**Instructions for the task:**
Only one span of the listing below is wanted: the lines from the one with "Sam Lavigne (516, 107)" through the one with "כניסת משתמשים (888, 58)", reproduced exactly, both ends kept.
============================================================
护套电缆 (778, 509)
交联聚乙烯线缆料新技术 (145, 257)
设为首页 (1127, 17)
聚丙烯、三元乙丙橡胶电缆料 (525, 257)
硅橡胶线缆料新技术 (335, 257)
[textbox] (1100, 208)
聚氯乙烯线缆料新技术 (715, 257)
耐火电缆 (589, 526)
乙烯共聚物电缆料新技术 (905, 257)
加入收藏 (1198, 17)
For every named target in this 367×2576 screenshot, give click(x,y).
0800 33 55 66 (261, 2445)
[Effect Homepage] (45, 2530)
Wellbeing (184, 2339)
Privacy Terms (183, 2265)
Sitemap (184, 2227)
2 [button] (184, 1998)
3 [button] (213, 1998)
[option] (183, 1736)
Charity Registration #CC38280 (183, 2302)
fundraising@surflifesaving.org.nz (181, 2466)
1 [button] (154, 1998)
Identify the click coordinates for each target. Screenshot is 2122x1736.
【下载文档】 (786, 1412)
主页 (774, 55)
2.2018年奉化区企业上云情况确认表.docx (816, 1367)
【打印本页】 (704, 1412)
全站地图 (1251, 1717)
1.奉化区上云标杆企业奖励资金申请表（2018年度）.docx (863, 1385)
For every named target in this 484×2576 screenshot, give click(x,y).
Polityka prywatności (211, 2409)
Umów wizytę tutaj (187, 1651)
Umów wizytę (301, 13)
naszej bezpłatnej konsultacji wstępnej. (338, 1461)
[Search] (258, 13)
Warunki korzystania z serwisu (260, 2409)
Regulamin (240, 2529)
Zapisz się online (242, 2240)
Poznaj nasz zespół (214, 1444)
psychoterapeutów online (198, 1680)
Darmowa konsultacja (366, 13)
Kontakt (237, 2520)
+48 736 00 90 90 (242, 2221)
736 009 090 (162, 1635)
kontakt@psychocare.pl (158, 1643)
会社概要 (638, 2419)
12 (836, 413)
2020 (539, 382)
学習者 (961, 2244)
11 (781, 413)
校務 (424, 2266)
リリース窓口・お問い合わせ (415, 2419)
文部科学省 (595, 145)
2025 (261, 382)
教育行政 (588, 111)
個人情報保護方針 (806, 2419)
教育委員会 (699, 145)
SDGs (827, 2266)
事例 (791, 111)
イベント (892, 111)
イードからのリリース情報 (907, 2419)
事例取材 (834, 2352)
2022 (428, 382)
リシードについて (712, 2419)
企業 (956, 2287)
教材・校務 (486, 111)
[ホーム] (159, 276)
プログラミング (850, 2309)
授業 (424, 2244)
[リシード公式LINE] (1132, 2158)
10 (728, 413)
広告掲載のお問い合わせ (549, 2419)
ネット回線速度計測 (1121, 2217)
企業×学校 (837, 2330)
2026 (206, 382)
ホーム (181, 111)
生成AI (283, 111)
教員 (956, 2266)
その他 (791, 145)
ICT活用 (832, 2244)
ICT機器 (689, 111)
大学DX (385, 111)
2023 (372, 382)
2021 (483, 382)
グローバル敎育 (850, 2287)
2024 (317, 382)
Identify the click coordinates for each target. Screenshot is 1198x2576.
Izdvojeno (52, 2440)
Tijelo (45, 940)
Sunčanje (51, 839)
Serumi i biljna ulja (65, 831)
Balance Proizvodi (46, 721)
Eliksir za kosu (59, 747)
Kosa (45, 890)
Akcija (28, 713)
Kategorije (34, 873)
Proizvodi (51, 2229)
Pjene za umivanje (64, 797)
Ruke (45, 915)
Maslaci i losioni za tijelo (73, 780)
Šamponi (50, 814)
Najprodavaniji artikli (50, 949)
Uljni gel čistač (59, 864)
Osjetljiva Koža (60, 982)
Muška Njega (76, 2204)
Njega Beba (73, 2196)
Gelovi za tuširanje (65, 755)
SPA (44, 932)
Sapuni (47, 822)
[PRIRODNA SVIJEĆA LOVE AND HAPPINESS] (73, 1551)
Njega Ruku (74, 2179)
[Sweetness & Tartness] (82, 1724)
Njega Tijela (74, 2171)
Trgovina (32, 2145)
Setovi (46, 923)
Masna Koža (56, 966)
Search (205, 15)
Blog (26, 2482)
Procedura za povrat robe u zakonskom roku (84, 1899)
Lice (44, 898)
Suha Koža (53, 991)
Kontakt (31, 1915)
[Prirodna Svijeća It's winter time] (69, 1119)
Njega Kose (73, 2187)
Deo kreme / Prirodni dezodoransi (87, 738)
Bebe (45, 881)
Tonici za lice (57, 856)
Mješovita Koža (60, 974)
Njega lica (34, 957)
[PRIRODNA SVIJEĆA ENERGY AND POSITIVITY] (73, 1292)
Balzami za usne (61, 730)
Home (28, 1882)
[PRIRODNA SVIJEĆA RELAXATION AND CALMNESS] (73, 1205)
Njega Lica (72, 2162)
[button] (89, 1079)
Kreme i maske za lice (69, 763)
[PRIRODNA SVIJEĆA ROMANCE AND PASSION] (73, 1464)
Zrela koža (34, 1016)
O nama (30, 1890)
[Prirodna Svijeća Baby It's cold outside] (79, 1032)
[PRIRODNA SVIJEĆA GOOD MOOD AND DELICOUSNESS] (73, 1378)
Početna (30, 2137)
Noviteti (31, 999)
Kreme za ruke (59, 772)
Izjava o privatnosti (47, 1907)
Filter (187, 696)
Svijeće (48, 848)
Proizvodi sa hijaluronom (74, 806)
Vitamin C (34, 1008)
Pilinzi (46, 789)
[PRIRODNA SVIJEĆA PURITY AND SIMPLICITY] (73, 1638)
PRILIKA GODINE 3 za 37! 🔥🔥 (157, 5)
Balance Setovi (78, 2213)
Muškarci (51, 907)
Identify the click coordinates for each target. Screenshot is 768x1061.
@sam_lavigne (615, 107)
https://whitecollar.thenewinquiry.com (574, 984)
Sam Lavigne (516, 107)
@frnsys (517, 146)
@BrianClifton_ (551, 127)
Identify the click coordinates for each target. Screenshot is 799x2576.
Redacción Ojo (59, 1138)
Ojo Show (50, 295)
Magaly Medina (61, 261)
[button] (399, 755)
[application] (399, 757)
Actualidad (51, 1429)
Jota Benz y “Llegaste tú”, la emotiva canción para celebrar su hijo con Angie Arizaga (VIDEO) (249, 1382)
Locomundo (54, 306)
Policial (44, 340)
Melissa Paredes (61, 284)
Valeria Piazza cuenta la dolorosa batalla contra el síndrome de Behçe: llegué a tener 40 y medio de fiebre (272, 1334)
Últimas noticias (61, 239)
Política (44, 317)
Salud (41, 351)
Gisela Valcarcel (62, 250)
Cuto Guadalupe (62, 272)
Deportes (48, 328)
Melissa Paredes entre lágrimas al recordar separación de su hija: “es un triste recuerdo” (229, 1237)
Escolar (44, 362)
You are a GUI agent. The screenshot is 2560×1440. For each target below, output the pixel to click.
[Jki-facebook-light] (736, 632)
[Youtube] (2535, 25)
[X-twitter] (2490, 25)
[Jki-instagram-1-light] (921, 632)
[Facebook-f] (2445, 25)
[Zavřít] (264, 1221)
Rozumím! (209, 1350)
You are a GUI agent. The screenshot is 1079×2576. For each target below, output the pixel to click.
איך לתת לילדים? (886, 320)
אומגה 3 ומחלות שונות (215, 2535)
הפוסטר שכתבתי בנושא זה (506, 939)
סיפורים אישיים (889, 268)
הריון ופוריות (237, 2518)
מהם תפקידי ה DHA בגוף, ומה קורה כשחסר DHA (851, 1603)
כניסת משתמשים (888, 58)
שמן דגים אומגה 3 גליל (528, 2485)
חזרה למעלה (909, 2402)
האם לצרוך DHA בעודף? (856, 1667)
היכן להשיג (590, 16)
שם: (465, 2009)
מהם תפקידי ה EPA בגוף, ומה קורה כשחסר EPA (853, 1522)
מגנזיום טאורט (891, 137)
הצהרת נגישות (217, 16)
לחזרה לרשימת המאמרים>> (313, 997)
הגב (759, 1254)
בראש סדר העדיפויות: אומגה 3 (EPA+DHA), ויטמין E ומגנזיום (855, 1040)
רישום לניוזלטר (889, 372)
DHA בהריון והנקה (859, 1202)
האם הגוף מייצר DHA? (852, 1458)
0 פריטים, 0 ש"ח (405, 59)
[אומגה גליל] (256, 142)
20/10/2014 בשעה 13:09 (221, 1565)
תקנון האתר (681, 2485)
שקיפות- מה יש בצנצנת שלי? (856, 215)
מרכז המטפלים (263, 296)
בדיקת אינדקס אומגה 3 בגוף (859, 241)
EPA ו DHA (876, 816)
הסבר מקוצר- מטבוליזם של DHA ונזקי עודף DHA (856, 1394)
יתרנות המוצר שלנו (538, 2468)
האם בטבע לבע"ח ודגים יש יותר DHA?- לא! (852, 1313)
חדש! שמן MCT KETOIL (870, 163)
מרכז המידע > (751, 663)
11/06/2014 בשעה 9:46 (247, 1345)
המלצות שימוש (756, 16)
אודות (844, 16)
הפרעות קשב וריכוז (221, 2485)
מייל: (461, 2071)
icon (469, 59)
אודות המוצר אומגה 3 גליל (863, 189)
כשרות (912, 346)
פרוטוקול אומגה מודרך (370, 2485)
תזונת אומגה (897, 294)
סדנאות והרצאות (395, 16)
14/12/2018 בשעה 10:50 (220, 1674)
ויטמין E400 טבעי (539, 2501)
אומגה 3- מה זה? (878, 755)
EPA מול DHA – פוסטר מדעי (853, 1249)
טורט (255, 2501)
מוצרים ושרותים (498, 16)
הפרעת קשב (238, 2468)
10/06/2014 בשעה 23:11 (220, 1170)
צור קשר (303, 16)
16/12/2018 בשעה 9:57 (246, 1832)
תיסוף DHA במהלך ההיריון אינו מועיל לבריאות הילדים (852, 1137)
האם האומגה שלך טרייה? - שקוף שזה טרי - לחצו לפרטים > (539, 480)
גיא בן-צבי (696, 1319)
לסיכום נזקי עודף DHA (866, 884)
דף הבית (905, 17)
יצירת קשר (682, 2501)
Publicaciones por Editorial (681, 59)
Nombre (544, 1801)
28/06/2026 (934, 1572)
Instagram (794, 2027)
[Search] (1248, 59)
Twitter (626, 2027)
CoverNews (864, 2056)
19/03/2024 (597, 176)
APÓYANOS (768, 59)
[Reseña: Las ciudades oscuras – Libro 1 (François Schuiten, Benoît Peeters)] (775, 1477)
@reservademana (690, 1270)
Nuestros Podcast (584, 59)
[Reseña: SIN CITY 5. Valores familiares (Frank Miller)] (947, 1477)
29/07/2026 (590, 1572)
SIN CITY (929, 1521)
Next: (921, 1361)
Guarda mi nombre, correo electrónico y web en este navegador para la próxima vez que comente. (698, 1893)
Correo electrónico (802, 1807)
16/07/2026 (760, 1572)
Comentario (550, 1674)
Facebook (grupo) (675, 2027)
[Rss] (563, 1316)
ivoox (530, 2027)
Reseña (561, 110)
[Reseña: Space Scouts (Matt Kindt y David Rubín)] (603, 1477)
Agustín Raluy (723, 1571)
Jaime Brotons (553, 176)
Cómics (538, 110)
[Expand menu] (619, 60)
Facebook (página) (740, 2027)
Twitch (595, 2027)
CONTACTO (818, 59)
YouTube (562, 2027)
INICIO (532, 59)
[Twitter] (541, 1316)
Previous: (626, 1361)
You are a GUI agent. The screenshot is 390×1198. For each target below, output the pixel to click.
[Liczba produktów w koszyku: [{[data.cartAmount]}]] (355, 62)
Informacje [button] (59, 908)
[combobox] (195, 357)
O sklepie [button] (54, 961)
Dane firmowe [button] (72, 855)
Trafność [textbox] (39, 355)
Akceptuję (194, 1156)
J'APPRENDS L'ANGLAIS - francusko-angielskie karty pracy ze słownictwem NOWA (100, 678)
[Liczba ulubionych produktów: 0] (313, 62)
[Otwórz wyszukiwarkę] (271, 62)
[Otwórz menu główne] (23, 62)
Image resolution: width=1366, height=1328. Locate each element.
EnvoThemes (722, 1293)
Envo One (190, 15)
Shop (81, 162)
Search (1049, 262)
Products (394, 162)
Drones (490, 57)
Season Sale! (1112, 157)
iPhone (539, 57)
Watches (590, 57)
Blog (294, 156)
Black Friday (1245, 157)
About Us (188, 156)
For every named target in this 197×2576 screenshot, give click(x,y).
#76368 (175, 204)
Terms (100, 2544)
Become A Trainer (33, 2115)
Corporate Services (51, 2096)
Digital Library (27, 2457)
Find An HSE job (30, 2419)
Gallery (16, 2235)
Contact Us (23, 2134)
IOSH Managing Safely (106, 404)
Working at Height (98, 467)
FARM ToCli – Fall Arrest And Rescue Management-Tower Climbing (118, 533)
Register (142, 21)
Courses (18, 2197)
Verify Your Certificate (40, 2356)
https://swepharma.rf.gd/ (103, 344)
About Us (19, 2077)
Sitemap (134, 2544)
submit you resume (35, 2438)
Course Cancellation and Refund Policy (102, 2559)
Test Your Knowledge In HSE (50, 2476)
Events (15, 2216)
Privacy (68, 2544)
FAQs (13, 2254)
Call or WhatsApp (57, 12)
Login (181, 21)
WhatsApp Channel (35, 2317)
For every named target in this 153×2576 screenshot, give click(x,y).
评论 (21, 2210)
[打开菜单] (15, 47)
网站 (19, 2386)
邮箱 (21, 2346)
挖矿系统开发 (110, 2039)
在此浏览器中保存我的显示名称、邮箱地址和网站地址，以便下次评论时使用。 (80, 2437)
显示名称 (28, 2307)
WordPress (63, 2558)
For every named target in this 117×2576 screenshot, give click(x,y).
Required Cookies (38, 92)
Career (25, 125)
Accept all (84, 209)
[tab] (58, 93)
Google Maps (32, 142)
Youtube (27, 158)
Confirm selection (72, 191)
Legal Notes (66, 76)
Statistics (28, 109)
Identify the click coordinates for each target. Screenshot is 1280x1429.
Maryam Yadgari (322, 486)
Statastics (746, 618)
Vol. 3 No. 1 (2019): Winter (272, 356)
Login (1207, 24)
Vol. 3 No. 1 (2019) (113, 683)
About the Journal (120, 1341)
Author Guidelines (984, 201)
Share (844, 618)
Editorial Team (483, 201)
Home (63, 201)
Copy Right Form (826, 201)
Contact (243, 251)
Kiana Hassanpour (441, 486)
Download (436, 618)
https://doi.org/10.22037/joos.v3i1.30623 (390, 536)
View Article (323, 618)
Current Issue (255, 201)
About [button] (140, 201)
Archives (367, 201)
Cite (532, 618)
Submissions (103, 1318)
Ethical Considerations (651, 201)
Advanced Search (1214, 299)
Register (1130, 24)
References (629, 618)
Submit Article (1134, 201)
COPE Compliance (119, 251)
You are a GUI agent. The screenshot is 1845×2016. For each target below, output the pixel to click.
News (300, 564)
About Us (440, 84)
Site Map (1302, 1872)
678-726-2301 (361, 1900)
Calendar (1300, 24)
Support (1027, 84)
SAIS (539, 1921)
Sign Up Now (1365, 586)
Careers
============================================================
**Your response:**
Sam Lavigne (516, 107)
@frnsys (517, 146)
@BrianClifton_ (551, 127)
Identify the click coordinates for each target. Screenshot is 799x2576.
Redacción Ojo (59, 1138)
Ojo Show (50, 295)
Magaly Medina (61, 261)
[button] (399, 755)
[application] (399, 757)
Actualidad (51, 1429)
Jota Benz y “Llegaste tú”, la emotiva canción para celebrar su hijo con Angie Arizaga (VIDEO) (249, 1382)
Locomundo (54, 306)
Policial (44, 340)
Melissa Paredes (61, 284)
Valeria Piazza cuenta la dolorosa batalla contra el síndrome de Behçe: llegué a tener 40 y medio de fiebre (272, 1334)
Últimas noticias (61, 239)
Política (44, 317)
Salud (41, 351)
Gisela Valcarcel (62, 250)
Cuto Guadalupe (62, 272)
Deportes (48, 328)
Melissa Paredes entre lágrimas al recordar separación de su hija: “es un triste recuerdo” (229, 1237)
Escolar (44, 362)
You are a GUI agent. The screenshot is 2560×1440. For each target below, output the pixel to click.
[Jki-facebook-light] (736, 632)
[Youtube] (2535, 25)
[X-twitter] (2490, 25)
[Jki-instagram-1-light] (921, 632)
[Facebook-f] (2445, 25)
[Zavřít] (264, 1221)
Rozumím! (209, 1350)
You are a GUI agent. The screenshot is 1079×2576. For each target below, output the pixel to click.
איך לתת לילדים? (886, 320)
אומגה 3 ומחלות שונות (215, 2535)
הפוסטר שכתבתי בנושא זה (506, 939)
סיפורים אישיים (889, 268)
הריון ופוריות (237, 2518)
מהם תפקידי ה DHA בגוף, ומה קורה כשחסר DHA (851, 1603)
כניסת משתמשים (888, 58)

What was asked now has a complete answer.